COFFINS Buried Death CD (20 Buck Spin) 13.98SKULL CRUSHING DEATH SLUDGE. What else were you expecting from the new album from Coffins? As much as I love it when bands experiment with their sound, Coffins are one band that I am perfectly content to hear plumb the same rotten depths with each new album. I know I'm not the only one, either. These creeps have been taking the underground death/doom scene by storm lately, and anyone that was fortunate enough to see them at the Maryland Death Fest or one of their few East Coast tour dates earlier this year bore witness to one of the heaviest live performances ever. Coffins were so massive live, their bottom end so ridiculously behemoth and the bass grinding so thick that I could literally feel Uchino's woodchipper guitar riffage rattling my molars right outta their sockets.
So here we've got the newest slab o' subsonic graveyard sludge from Coffins, Buried Death, again on 20 Buck Spin and sporting awesome old-school death metal artwork from French legend Chris Moyen, who has been responsible for Coffins' previous album covers.
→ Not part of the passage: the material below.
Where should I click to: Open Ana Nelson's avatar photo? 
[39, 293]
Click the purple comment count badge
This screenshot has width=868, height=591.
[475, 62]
Like all Coffins albums, this is a celebration of fetid corpse stench, death, decay, suffering in the afterlife, and other morbid visions rendered through impossibly crushing, mostly mid-paced death metal that takes it's cues from the classic sludgery of Celtic Frost, Winter, Autopsy, early Grave, Cianide and that whole early 90's death/sludge sound. Much like their sisters in Gallhammer however, Coffins put their own distinctly "Japanese " spin on this sort of slo-mo crusty doom, draping Uchino's sickly, phlegm-puking corpsegrunts and gutteral undead moaning across the plodding death dirges, and injecting an abundance of Tom G. Warrior-brand "Ughs" that never fail to please me. "Purgatorial Madness" also has some mutant soloing going on, and also has the distinction of being one of Coffins' fastest songs with it's thrashy Dis-beat verses and burst of blastbeat action at the end, and "Altars In Gore" is almost totally mid-tempo, one of the more rockin' jams on the album. But then you've got "Mortification To Ruin" (which appeared in an earlier form on last years ass-stomping split CD with The Arm And Sword Of A BaStard God), an almost Corrupted-strength sludge monster that vomits up a diseased whammy-bar molested solo towards the end, creeping at coagulated oil-slick speed across a rotten landscape of detuned riffage and screams of horrific feedback. The album's closer "The Frozen Styx" drags across eight minutes and slams the tomb door shut with an oozing, rotten doom crawl that evokes sludge legends Grief at their most glacial. Beyond heavy!
The CD edition of Buried Death is presented in a heavy Stoughton printed gatefold jacket, with the disc enclosed in a printed slipsleeve.